After the return to the Swede Heaven trail head, one is tempted to explore the continuation of the trail to the west. A first sign states only that this is future trail, banked as part of Snohomish trail planning. Going west, you ride past a road crossing with a fish hatchery, a marshy pond, and the ruins of the Fortson saw mill with a mill pond. The mill pond appears to be popular for fishing. There is car parking at the turnaround of an access road (marked with "Wildlife Viewing Area" along Hwy. 530). Only after a little less than two miles the signs along westbound Whitehorse Trail state that this corridor is currently CLOSED to all public use. At the latest when you get to a crossing with residences guarded by free-running vicious dogs it is time to turn around and postpone further explorations. The map shows a picnic area past the fish hatchery which I should have explored.
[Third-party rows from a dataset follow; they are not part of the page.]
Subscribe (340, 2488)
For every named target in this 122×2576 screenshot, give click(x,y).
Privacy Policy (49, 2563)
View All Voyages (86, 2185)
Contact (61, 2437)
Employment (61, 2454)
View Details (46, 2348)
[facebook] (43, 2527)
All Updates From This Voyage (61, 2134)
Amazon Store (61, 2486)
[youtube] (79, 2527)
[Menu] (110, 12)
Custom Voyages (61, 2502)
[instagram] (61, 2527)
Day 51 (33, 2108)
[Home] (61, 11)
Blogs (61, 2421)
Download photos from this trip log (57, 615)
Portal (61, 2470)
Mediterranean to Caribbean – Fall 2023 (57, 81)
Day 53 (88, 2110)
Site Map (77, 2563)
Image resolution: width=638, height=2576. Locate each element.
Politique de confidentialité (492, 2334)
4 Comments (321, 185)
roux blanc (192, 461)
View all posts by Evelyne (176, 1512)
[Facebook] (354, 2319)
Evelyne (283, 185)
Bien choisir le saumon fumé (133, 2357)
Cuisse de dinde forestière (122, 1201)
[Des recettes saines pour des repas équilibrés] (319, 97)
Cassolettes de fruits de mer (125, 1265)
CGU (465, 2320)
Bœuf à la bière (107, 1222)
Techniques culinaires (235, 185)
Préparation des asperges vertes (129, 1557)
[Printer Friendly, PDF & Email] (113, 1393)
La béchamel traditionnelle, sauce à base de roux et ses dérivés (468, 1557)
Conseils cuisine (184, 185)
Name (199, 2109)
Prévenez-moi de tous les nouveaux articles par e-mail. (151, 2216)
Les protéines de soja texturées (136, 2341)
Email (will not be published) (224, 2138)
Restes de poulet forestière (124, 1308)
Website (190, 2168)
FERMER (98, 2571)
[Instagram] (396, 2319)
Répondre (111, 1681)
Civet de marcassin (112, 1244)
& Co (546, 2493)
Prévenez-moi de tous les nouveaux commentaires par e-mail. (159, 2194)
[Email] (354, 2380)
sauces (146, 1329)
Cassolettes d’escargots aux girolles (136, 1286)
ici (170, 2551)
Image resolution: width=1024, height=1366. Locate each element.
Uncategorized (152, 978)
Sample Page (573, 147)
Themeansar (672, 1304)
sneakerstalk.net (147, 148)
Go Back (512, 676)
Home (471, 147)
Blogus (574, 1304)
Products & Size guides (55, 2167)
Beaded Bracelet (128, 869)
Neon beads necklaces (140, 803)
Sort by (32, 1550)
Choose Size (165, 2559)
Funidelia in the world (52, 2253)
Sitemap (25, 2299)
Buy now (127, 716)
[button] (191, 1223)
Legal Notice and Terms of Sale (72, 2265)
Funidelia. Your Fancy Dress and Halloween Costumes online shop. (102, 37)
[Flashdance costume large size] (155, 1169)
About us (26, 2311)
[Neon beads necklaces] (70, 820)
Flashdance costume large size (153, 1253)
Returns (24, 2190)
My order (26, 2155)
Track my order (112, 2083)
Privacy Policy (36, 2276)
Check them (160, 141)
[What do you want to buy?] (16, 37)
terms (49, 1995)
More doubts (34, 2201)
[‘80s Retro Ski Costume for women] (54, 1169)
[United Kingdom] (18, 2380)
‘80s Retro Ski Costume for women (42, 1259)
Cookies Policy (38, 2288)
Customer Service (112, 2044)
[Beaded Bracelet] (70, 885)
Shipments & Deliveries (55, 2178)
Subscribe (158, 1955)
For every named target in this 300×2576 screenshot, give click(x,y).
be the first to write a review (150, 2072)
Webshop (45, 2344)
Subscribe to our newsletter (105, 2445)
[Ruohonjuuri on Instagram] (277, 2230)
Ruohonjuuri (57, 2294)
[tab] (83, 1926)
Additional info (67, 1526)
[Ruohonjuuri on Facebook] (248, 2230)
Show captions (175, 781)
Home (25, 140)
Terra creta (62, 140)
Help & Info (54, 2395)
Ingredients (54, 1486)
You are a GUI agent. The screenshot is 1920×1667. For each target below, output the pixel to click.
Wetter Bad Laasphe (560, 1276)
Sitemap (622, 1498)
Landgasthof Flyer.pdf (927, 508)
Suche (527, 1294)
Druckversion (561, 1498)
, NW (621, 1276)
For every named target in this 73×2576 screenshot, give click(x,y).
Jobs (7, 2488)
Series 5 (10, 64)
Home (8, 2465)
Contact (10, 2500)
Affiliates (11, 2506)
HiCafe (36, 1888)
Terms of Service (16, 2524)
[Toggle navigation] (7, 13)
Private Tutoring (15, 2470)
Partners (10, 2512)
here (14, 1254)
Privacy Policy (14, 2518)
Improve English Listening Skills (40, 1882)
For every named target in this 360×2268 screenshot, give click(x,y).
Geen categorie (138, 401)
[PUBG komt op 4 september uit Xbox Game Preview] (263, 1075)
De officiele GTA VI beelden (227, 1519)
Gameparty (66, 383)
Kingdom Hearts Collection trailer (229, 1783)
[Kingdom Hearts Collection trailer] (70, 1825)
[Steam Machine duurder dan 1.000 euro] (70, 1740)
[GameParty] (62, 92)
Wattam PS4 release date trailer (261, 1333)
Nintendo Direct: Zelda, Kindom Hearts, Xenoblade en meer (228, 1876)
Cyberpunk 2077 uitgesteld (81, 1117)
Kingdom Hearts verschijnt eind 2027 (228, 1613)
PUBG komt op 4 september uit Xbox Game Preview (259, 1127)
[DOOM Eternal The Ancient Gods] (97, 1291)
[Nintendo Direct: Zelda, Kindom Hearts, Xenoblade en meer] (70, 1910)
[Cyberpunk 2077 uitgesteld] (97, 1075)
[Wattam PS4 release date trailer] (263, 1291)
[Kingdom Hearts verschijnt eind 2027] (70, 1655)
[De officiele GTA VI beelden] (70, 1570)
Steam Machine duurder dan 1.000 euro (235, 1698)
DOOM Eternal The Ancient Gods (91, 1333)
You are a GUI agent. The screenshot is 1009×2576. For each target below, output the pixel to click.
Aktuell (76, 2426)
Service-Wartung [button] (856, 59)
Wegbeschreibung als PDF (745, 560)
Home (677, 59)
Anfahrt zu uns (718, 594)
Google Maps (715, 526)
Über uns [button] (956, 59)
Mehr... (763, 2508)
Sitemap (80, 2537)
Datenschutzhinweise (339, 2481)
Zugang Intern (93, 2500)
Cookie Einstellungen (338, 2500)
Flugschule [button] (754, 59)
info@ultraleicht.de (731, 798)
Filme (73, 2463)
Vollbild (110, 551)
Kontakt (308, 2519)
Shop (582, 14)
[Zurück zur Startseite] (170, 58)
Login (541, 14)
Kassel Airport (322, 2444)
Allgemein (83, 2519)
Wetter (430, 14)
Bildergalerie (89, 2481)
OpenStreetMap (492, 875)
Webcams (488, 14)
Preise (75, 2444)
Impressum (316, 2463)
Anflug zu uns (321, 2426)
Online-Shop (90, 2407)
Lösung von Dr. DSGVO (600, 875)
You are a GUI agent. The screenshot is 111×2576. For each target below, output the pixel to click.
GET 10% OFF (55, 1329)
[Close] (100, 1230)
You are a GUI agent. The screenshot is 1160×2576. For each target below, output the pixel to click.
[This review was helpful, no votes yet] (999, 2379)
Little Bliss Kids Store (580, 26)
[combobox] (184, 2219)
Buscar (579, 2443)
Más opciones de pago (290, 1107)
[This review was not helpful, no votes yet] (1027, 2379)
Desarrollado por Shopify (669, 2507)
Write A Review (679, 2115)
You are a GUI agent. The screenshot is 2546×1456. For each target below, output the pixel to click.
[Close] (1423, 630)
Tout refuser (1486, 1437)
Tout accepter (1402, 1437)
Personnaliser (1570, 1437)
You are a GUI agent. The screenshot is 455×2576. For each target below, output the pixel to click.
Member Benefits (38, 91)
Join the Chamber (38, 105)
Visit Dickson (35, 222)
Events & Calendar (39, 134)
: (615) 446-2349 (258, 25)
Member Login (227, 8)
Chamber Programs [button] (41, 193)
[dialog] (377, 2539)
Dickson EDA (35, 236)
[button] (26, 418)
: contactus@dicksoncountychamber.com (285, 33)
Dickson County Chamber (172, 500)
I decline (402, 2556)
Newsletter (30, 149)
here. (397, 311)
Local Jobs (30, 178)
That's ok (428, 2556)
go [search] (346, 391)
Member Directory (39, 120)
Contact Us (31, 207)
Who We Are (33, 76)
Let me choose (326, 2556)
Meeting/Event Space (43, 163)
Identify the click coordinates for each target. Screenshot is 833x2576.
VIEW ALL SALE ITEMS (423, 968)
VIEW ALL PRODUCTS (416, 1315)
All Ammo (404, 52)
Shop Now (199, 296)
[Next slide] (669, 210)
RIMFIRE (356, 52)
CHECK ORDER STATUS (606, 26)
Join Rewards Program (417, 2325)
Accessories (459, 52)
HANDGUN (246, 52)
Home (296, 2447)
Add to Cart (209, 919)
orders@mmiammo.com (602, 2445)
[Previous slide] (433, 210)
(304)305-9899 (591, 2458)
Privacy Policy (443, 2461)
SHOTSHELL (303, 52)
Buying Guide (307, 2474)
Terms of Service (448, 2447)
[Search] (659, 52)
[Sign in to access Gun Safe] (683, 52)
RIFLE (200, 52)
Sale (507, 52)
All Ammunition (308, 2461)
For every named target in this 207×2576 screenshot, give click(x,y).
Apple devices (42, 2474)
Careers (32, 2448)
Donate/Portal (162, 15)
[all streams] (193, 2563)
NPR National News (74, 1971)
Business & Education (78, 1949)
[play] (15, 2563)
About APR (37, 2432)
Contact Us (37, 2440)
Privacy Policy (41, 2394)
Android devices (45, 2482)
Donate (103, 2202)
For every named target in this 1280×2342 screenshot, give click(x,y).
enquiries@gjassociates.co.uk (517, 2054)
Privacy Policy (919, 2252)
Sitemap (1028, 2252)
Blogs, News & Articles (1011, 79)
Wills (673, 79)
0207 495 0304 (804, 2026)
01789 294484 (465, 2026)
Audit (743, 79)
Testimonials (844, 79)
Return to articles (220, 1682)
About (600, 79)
During a midweek exploration I did not see a single other person on the trail, only a few fishermen at Fortson Mill Pond and a dog walker on the logging road.

For additional information, see

Beautiful Whitehorse Trail

There is some great wildlife viewing along the Whitehorse Trail as you pass the old Fortson Mill Pond. I have seen quite a variety of birds, deer and even a fox once. This is also beautiful in the early summer with wildflowers, lots of Bleeding Heart and Yellow Wood Violet. At several points along the trail there are clearings where you can catch vistas of the mountains and the Stillaguamish River.

The barricades throughout the trail detract from some of the enjoyment, but everything else that it has to offer, I recommend this trail.